Said-i Kurdi, Üniversite için Padişah’ın kapısını çalıyor. Said-i Kurdi’nin bu talebini ”ayrılık-bölücülük” olarak gören Zaptiye Nazırı ve Said-i Kurdi arasında son derece sert bir tartışma yaşanıyor. Nazır, Said-i Kurdi’ye ”Maaş al, Kürtler için Üniversite talebinden vazgeç ” çıkısı yapıyor. Said-i Kurdi’nin cevabı aşağıdaki gibidir.

Zaptiye Nâzın: “Pâdişâh sana selâm etmiş, bin kuruş da maaş bağla­mış. Sonra da yirmi-otuz lira yapacak” dedi.
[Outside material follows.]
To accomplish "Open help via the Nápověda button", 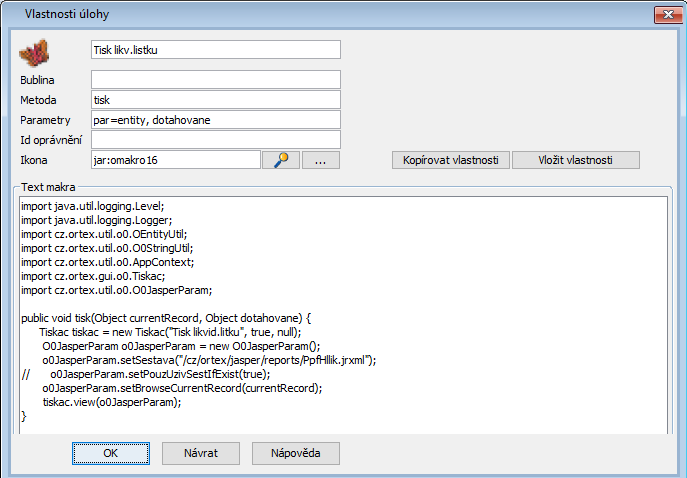I will click(x=295, y=453).
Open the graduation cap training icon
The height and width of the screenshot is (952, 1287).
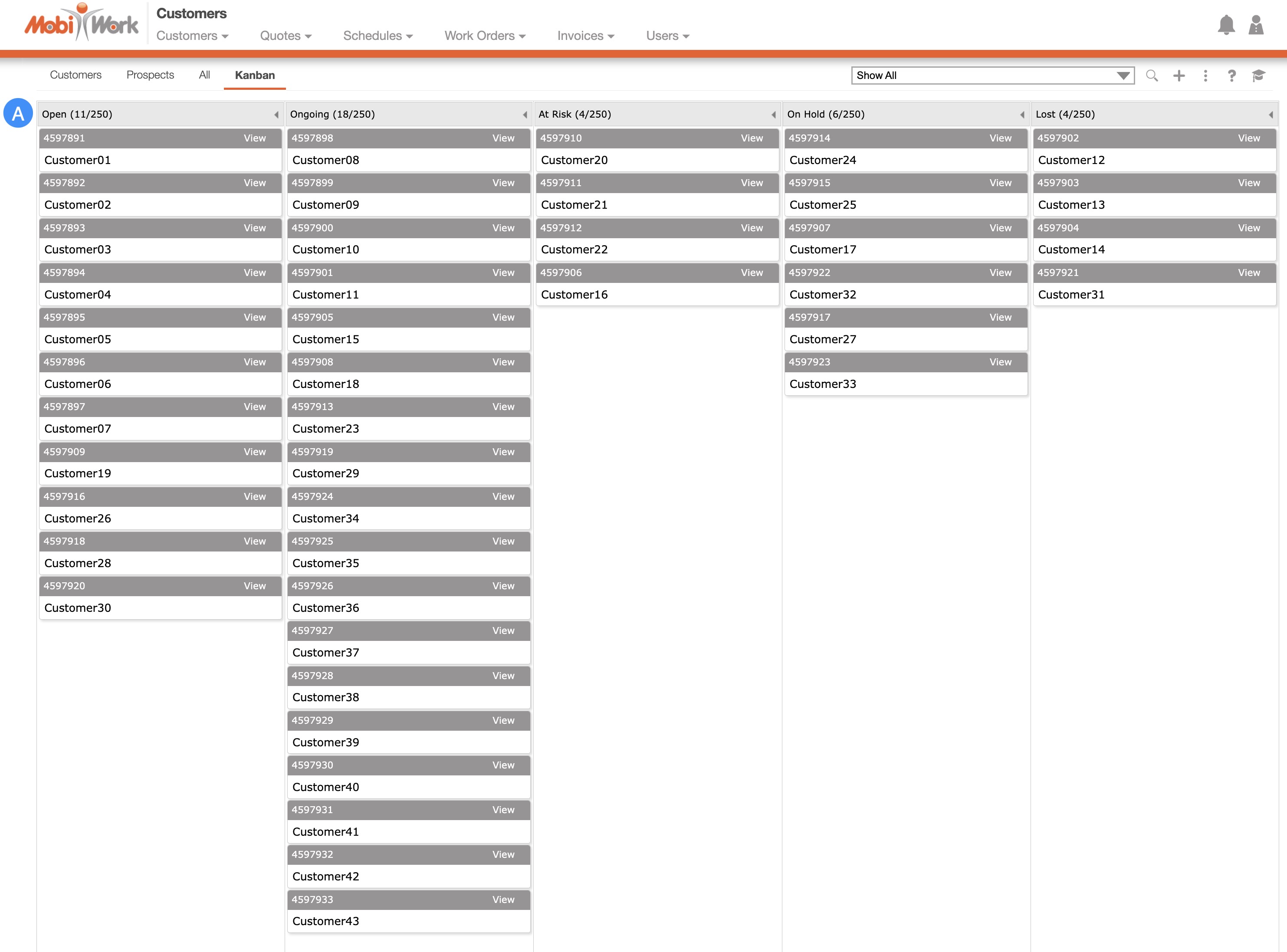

Cevaben: “Ben maaş dilencisi değilim, bin lira da olsa kabul edemem. Kendim için gelmedim, milletim için geldim. Hem de bu bana vermek istedi­ğiniz rüşvet ve hakk-ı sükûttur.”

Nazır: “İrade’yi reddediyorsun, trade reddolunmaz.”

Cevaben dedim: “Reddediyorum. Tâ ki Pâdişâh darılsın, beni çağırsın, ben de doğrusunu söyleyeyim.”

Nazır: “Neticesi vahimdir.”

Cevaben: “Neticesi deniz olsa geniş bir kabirdir. İdam olunsam bir mil­letin kalbinde yatacağım. Hem de İstanbul’a geldiğim vakit hayatımı rüşvet getirmişim, ne ederseniz ediniz.

Bunu da ciddî söylüyorum; Ben isterim ki, ebnâ-yı cinsimi bil-fiil ikaz edeyim ki, devlete intisâb hizmet etmek içindir, maaş kapmak için değildir. Hem de benim gibi bir adamın millete ve devlete hizmeti nasihatladır. O da hüsn-ü tesirledir. O da hasbîlikledir. Bu da garazsızlık, o da ivazsızlık, o da terk-i menâfi-i şahsiye iledir. Binâenaleyh, ben maaşın kabulünde mazurum.”

Nazır: “Senin, Kürdistan’da neşr-i maarif olan maksadın Meclis-i Vü-kelâ’da derdest-i tezekkürdür.”

Cevaben: “Acaba maârifi te’hir, maaşı ta’çil edersiniz, ne kaide iledir? Menfaat-ı şahsiyemi menfaat-ı umumiye-i millete tercih ediyorsunuz.”

Nazır hiddet etti. Ben dedim: “Ben hür yaşamışım. Hürriyet-i mutlakanın meydanı olan Kürdistan dağlarında büyümüşüm. Bana hiddet fayda vermez, nafile yorulmayınız. Beni nefy edin, Fizan olsun, Yemen olsun ra­zıyım. Siz de pînedûzluktan ve yamacılıktan kurtulursunuz. Ben de yük­sekten düşmekle incinmekten kurtulurum.”

Nazır: “Ne demek istiyorsun?”

Cevaben dedim: “Sigara kâğıdı kadar ince ve nizam namıyla bir perde­yi bu kadar feverân-ı efkâr ve hissiyata karşı herkesin üstüne örtmüşsünüz. Herkes altında, sizin tazyikınızla meyyit-i müteharrik gibi inliyor. Ben ace­mi idim, altına girmedim, üstüne düştüm. Suret-i telebbüsüm gibi ahlâkım da sakîl idi. Bir kere Mâbeyn’de yırtıldı. Şişli’de bir ermeninin evine düş­tüm, orada yırtıldı. Şekerci Hanı’na düştüm, orada da yırtıldı. Tımarhane­ye düştüm, şimdi de tarassuthâneye düşmüşüm. Hâsılı, siz de o kadar ya­macılık yapamazsınız. Ben de incinirim.

Hem de Kürdistan’da iken sizi iyi bilirdim. Bu ahval sizin serâirinizi bana iyi öğretti. Bahusus, tımarhane bu metinleri bana iyi şerh etti. Hem de bu hallere teşekkür ederim. Zira su-i zan makamında hüsn-ü zan eder idim.”